## [PROBLEM]
From the records below, work out how many lines contain "Switch". Reply with that number alone.

## [Source data]
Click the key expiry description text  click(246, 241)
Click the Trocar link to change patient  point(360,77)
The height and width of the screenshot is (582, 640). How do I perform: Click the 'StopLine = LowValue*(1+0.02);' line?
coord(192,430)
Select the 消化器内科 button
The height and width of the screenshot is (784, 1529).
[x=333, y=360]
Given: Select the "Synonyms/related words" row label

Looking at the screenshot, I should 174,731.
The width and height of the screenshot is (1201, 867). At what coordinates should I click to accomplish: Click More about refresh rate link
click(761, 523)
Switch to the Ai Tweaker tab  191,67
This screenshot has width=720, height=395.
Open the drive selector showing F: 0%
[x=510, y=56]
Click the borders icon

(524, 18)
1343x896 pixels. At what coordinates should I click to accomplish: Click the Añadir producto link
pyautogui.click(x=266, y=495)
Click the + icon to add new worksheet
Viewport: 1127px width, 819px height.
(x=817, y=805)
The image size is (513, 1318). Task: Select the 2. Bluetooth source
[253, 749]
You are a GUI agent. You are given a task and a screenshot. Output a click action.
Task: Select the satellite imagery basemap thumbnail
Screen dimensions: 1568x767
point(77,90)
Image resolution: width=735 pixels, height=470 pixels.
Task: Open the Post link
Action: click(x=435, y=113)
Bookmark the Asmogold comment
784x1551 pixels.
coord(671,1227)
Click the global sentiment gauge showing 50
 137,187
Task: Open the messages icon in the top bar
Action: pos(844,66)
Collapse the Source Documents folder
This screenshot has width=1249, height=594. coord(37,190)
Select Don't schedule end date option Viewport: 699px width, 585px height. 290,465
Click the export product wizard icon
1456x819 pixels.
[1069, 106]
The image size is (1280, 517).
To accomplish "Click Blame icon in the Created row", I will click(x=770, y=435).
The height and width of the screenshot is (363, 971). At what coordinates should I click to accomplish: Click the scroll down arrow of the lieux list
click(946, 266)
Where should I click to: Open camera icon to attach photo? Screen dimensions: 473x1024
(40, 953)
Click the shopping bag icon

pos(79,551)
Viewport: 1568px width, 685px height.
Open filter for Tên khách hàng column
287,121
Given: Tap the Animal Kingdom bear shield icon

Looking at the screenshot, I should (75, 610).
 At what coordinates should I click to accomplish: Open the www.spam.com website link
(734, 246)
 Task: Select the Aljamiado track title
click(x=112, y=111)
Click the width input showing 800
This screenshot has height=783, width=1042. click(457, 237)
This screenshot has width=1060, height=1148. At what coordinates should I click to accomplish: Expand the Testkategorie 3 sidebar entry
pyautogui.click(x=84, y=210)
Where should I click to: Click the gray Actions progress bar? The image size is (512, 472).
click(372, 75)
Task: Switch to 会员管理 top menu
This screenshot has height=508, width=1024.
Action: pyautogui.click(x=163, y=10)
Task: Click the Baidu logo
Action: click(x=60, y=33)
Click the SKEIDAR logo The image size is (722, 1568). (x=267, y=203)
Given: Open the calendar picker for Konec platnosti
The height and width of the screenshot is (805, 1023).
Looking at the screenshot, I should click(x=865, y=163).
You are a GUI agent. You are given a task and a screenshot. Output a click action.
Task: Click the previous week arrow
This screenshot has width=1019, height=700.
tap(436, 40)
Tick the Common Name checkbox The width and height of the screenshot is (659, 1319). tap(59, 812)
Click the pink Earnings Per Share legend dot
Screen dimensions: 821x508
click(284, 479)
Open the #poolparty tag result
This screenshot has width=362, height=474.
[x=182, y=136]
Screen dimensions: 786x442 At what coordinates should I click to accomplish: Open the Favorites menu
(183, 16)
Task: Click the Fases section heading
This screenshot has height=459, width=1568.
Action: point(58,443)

## [RESPONSE FOR THIS EXERCISE]
2